Not even an entire ocean can divide us, because Latin America and Europe are natural partners. We have a vast amount in common: we live in democracies, share cultural similarities and are committed to an international system based on rules and human rights. This is true of Colombia and Panama just as much as of Brazil – our strategic partner and the upcoming G20 presidency. The new Government led by President Lula wants to make Brazil’s strong voice heard in resolving the most pressing global challenges. In this context, we are united in the firm conviction that prosperity is possible only with peace and freedom – even if, as most recently with regard to Russia’s war of aggression against Ukraine, we sometimes have differing viewpoints.
Rarely before have our economic and environmental interests been so closely intertwined. Because without Latin America we will not be able to contain the climate crisis. Every minute, an area of the Amazon rainforest the size of three football pitches burns or falls victim to chainsaws. This has consequences for all of us. If the trees continue to fall, the entire ecosystem will collapse. That is why we share the Brazilian Government’s ambitions to give those who live near the rainforest economic prospects – not against the forest, but with it. The green potential here is huge: Brazil already generates almost 90 percent of its electricity from renewables, and green hydrogen has a great future in broad parts of the continent.

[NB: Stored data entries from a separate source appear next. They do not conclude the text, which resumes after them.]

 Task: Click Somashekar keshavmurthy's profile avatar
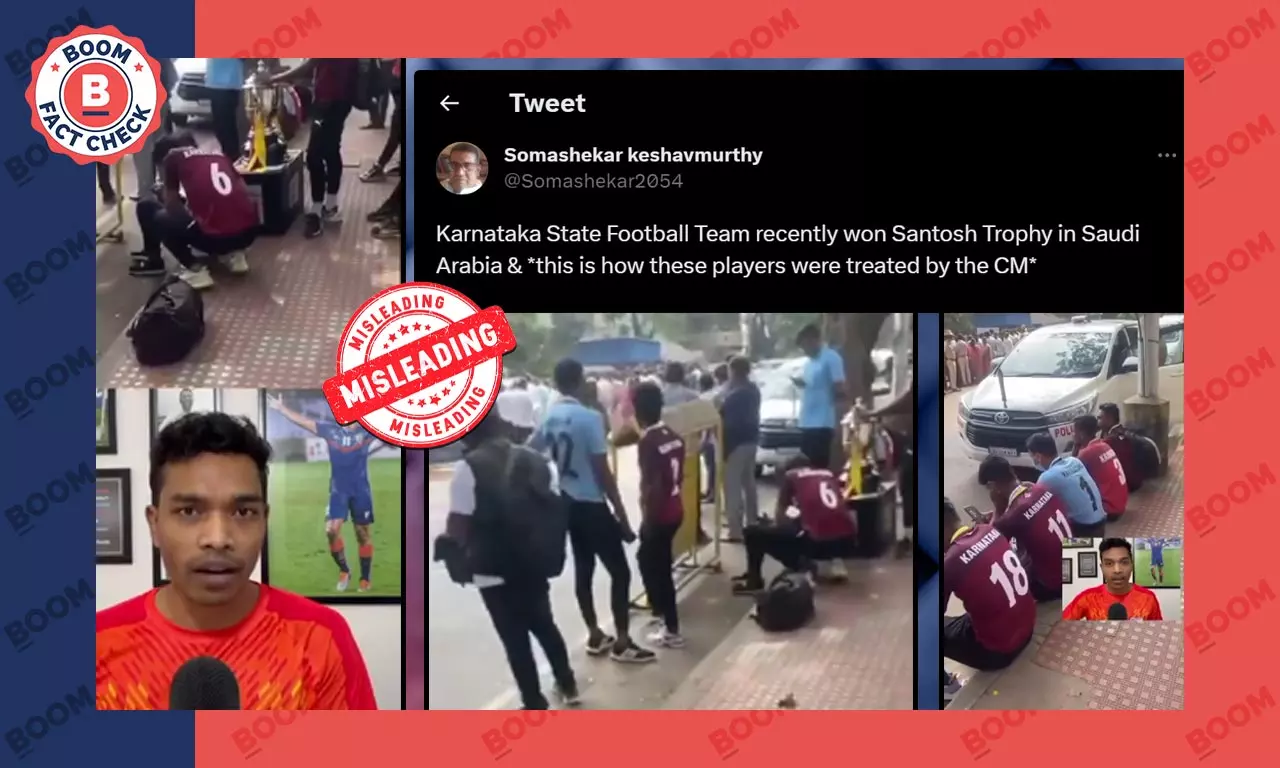pos(462,168)
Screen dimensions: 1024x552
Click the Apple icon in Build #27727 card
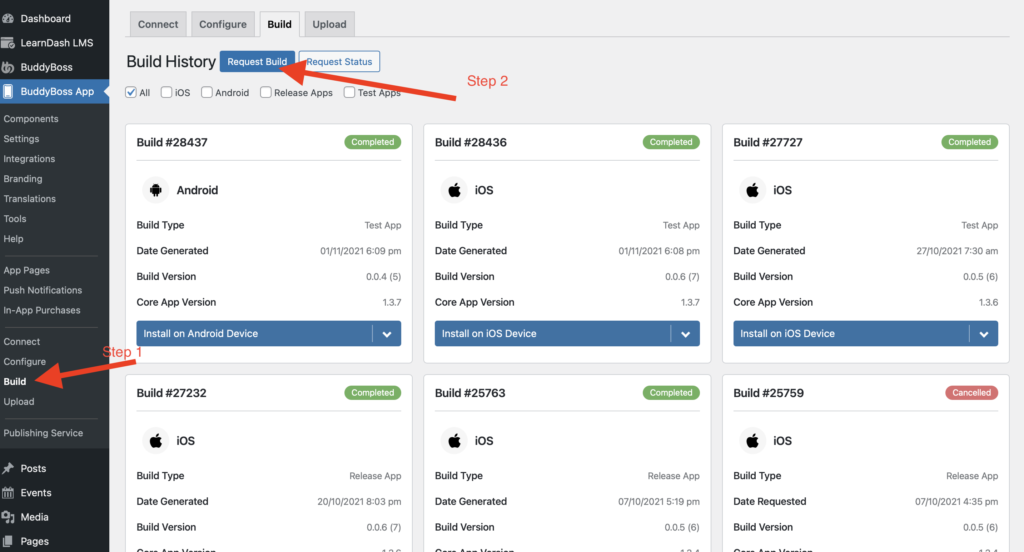point(752,190)

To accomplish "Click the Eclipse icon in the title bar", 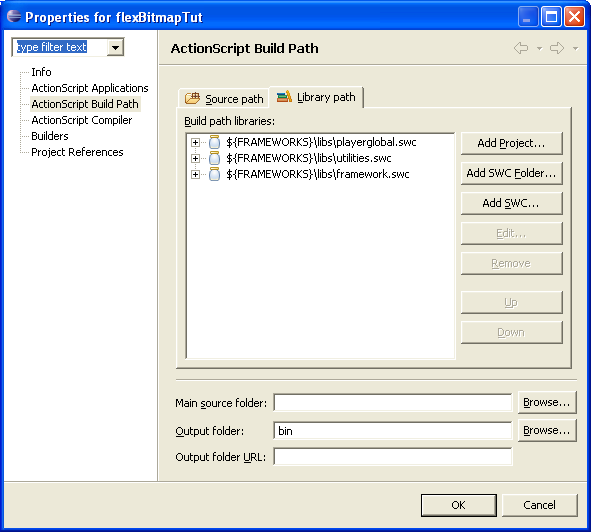I will [x=14, y=16].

The ocean giants that squeeze through the narrow passage that is the Panama Canal remind us what else Latin America is: a potential titan in the global economy. Secure supply chains, green energies, reduced dependency on raw materials – since the start of the Russian war of aggression, we are rapidly reorganising our global links. We want a dense and sustainable network, also across the Atlantic. The free trade agreement with the MERCOSUR states would be a major step forwards here. If we shape it in a sustainable way and ensure effective protection for the rainforest, it will provide the incentives and rules our regions need to become pioneers in the green, socially just transition.
Latin America has long since found its way to our labour market. Brazilian carers and Colombian electricians are already being met with open arms in Germany. We want to develop this partnership further. As the Federal Government, we have undertaken to completely revise our immigration policy, because our economy urgently needs more skilled workers. This is one of the issues I will be canvassing for in Brazil along with my cabinet colleague, Labour Minister Hubertus Heil.